-- Begin Selected extract --

I recommend using Gatsby when you need your site to be SEO friendly and performant. Gatsby's rich plugin ecosystem makes building fast sites easy. If the content on your site is static and can be updated at build-time, then Gatsby is a great choice.

If your app is more dynamic and requires dynamic data on each page request, then you may want to look at Next.js, which offers out of the box server-side rendering.

Next.js

Next.js is a framework that lets you choose to statically generate or server-side render any web page of your site. With server-side rendering, your JavaScript code is hydrated on the fly, instead of at build time. This is great for dynamic pages like a logged-in user's news feed. In these situations, your app would need to fetch data unique to that user to serve personalized content on-demand.

For content that doesn't change often, like your marketing pages, documentation, etc, Next gives you the option to statically generate pages. There are performance benefits to statically generate pages compared to server-side rendering pages so having this option is quite nice.

-- End Selected extract --

> [What is needed]:
Say whether each statement agrees with the passage on Gatsby and Next.js, answering yes or no and quoting the words that decide it. 1. Gatsby is a good fit for a site whose content is static and can be updated at build time. 2. With server-side rendering in Next.js, JavaScript code is hydrated at build time. 3. Next.js can statically generate pages whose content doesn't change often, such as marketing pages.

-- Begin Provided data --

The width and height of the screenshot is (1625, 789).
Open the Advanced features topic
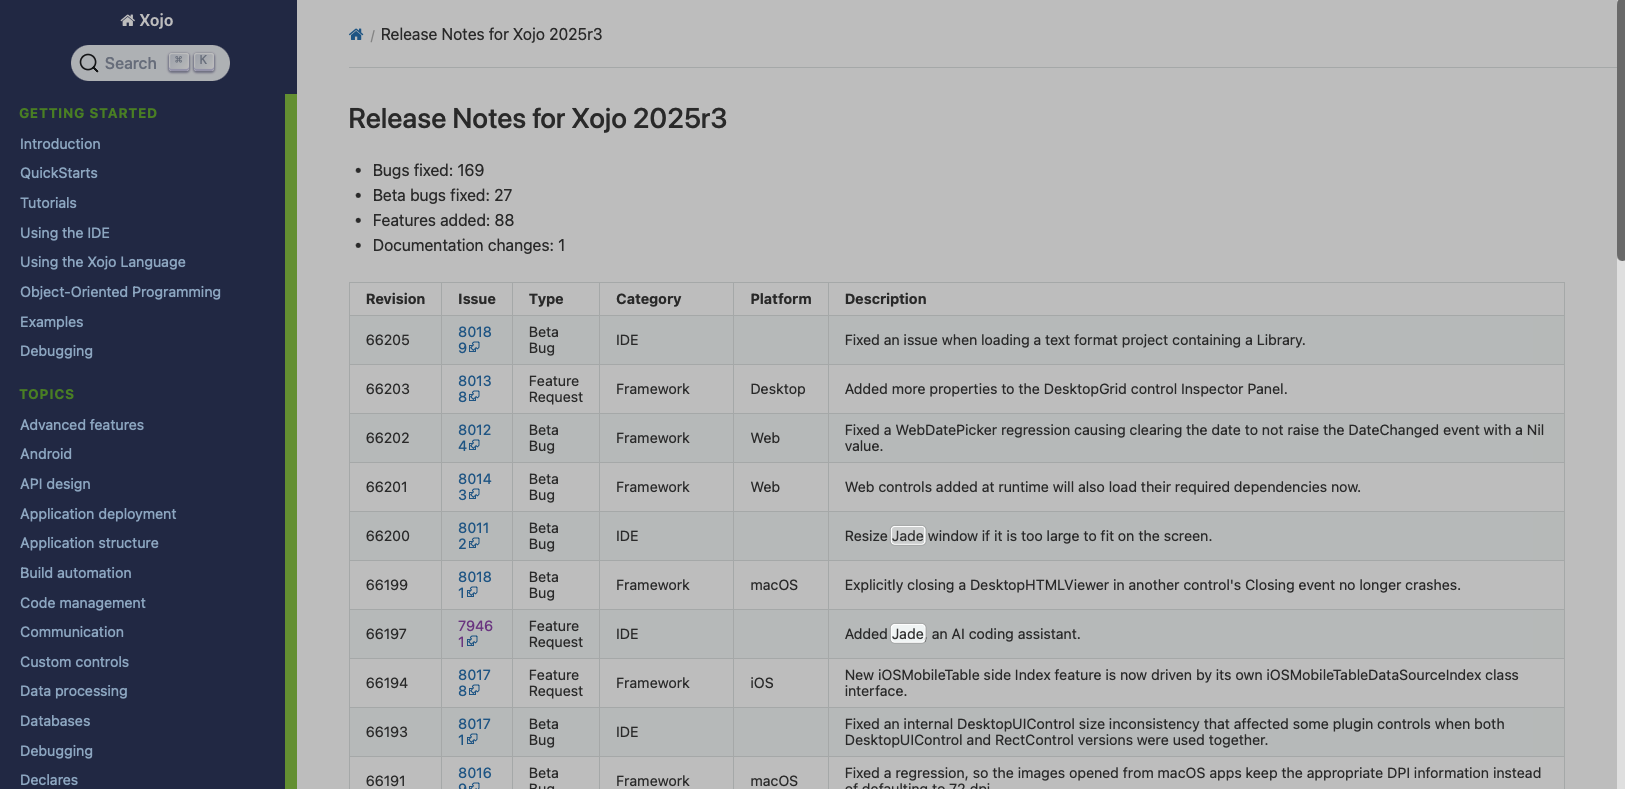coord(82,425)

-- End Provided data --

> [Solved exercise]:
1. Yes: "If the content on your site is static and can be updated at build-time, then Gatsby is a great choice."
2. No: "your JavaScript code is hydrated on the fly, instead of at build time."
3. Yes: "For content that doesn't change often, like your marketing pages, documentation, etc, Next gives you the option to statically generate pages."